When you are dealing with payments data x paying to y and txn volumes of few months then they are very large graphs, companies such as npci or alipay deals with these kinds of data.

Some of the usecase to build such graph is to get node embeddeding for fraud prevention or link prediction etc.

Indeed.. link prediction and fraud detections are two of many things we support internally in Alibaba.

Transaction graphs can be huge. Web graphs are huge. Also there are also many other huge graphs and use cases, like spot irregularities / intrusions from network traffic graphs in Alibaba Cloud. Some bioinformation algorithms also requires the ability to process big graphs.

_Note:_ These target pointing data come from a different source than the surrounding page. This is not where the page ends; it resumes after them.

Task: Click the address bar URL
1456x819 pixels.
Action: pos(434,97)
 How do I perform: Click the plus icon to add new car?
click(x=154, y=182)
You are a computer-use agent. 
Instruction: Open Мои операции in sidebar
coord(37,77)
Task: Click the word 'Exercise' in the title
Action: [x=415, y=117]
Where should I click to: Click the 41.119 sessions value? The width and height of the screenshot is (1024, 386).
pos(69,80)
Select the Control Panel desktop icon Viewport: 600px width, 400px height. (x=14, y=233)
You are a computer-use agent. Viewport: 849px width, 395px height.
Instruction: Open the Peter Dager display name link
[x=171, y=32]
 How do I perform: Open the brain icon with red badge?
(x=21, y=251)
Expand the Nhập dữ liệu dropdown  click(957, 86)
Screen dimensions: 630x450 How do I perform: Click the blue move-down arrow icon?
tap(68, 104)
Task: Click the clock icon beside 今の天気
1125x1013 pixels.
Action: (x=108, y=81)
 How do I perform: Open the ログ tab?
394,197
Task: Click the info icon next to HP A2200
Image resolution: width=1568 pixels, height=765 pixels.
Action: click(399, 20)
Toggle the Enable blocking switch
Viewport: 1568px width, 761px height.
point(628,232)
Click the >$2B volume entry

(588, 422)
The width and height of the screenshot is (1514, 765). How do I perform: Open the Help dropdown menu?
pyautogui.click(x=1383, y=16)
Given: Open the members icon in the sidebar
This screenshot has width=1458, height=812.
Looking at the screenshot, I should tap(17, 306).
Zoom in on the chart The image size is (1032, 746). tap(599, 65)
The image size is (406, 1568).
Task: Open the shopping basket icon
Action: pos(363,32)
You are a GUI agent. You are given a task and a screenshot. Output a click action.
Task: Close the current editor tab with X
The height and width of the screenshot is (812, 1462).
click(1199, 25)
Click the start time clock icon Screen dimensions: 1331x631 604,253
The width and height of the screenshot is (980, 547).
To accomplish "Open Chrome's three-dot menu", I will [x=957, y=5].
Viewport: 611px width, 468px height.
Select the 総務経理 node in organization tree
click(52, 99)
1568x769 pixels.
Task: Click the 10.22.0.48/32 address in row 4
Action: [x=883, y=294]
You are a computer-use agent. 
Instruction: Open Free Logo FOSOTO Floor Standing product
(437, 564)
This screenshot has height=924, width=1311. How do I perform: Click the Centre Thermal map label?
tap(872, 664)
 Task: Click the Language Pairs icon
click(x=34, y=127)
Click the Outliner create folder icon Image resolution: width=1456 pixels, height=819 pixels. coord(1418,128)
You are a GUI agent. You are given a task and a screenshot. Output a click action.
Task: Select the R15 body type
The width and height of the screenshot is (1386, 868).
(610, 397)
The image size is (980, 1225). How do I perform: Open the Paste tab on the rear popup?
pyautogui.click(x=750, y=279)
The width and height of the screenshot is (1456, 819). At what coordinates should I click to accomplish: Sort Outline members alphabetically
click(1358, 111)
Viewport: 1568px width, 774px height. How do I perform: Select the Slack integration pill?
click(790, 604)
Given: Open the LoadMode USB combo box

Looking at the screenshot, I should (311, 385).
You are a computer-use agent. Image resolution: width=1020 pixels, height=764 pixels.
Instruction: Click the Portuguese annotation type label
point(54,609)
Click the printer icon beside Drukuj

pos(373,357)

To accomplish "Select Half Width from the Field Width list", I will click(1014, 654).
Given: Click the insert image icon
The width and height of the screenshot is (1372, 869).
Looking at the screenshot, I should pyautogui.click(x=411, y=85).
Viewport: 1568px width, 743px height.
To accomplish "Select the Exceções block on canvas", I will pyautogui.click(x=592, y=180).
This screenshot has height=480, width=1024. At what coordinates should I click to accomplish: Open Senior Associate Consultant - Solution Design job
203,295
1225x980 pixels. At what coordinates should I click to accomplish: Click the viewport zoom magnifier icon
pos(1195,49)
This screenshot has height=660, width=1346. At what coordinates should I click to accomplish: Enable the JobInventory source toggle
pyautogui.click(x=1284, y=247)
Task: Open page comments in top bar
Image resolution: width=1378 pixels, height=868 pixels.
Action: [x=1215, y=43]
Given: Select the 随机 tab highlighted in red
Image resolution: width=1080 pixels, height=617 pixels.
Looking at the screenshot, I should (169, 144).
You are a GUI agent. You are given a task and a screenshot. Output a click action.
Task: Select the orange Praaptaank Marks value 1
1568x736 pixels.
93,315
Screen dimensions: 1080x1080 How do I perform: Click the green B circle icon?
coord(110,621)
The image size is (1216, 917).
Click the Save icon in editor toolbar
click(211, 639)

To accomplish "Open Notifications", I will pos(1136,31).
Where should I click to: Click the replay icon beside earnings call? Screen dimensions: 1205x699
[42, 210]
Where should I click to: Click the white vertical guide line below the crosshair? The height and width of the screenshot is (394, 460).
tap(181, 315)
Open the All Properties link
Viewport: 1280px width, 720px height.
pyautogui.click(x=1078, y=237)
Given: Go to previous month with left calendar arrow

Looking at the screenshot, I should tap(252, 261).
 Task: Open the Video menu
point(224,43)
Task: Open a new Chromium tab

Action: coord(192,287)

GraphScope addresses on computations on extermely large graphs, e.g., the friendship networks of all facebook users, the hyperlink relations between all webpages around the world, and so on.

Typically the graph may have billions of nodes and 10x billions of edges. Obviously the graph data cannot be fit into a single machine to run alogrithms like SSSP or pagerank. And a single machine usually doesn't have enough cores for the computation, e.g., an interactive query couldn't return within milliseconds. That why we need distributed graph processing system for such big graphs.

Way back when I was working on parallel graph engines, trillions of edges was pretty typical. The kind of data models that produce graphs that large are pretty diverse.